* _Data shown_:
• • •

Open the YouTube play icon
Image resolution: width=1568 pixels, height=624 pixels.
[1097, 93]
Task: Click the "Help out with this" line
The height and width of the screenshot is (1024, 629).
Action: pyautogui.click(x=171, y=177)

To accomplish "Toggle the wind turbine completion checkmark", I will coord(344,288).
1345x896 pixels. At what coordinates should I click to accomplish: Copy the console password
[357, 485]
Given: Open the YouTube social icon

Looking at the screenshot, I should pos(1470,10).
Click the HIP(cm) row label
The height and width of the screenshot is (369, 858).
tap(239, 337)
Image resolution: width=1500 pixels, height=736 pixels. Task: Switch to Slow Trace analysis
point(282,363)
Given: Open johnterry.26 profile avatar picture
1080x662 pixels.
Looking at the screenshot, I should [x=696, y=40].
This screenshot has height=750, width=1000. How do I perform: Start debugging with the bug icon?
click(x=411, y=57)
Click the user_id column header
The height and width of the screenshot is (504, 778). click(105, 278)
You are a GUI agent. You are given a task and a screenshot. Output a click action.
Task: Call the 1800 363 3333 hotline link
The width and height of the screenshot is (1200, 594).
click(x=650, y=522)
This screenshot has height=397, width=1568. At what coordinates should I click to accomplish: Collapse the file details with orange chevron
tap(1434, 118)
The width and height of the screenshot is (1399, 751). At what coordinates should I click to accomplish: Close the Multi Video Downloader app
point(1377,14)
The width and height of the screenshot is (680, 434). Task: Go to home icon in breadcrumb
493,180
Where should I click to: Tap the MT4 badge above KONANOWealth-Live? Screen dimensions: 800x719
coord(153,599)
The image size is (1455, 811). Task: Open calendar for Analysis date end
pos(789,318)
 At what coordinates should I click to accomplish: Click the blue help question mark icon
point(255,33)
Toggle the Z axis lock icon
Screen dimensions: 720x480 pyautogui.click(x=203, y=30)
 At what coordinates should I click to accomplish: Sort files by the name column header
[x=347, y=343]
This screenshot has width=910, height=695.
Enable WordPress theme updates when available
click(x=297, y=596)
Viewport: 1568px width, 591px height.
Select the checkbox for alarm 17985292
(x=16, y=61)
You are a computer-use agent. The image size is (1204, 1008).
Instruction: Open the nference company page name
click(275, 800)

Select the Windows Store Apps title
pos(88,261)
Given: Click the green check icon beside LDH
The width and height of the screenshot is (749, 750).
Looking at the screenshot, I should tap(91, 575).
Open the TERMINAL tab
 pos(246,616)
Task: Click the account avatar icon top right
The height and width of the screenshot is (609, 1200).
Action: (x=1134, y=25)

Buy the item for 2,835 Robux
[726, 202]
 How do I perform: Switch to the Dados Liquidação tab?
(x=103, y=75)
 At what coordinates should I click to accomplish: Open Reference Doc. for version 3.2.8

• • •

* _Goal of the exercise_: Within the listing above, extract exactly the lines from the line with "You are a computer-use" to the line with "Task: Click the account avatar icon top right", the two named lines included, and no others.

* _Result of this exercise_:
You are a computer-use agent. The image size is (1204, 1008).
Instruction: Open the nference company page name
click(275, 800)

Select the Windows Store Apps title
pos(88,261)
Given: Click the green check icon beside LDH
The width and height of the screenshot is (749, 750).
Looking at the screenshot, I should tap(91, 575).
Open the TERMINAL tab
 pos(246,616)
Task: Click the account avatar icon top right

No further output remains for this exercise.